▶ [RECORDS FOR PROCESSING]
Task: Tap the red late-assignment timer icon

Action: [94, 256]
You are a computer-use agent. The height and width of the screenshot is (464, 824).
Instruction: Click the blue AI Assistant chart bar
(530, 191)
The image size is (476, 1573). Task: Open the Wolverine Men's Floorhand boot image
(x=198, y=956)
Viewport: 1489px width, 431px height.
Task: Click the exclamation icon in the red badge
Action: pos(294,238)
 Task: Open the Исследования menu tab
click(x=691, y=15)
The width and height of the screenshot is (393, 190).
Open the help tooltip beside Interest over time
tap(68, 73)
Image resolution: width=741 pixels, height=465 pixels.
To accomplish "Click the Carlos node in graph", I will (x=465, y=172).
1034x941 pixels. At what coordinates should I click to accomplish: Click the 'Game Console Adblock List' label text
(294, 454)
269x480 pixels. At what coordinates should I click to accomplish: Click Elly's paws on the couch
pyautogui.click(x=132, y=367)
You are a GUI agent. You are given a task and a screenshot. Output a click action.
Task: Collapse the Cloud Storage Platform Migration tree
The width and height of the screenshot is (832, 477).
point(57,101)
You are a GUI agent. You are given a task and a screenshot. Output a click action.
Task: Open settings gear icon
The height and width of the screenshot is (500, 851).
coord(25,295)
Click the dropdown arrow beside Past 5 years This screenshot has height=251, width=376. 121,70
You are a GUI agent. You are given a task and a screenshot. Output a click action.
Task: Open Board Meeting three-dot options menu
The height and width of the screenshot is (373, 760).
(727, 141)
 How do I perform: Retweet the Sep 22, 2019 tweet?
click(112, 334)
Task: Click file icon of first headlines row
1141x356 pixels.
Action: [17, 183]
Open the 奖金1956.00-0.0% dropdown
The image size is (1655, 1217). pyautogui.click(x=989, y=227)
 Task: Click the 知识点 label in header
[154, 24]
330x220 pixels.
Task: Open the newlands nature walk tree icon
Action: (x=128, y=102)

▶ [WORK TO BE COMPLETED] Word for word, restate the line that contains "Task: Open Board" and each line after it, up to and including the last line of the listing; include nothing else.

▶ [EXERCISE ANSWER]
Task: Open Board Meeting three-dot options menu
The height and width of the screenshot is (373, 760).
(727, 141)
 How do I perform: Retweet the Sep 22, 2019 tweet?
click(112, 334)
Task: Click file icon of first headlines row
1141x356 pixels.
Action: [17, 183]
Open the 奖金1956.00-0.0% dropdown
The image size is (1655, 1217). pyautogui.click(x=989, y=227)
 Task: Click the 知识点 label in header
[154, 24]
330x220 pixels.
Task: Open the newlands nature walk tree icon
Action: (x=128, y=102)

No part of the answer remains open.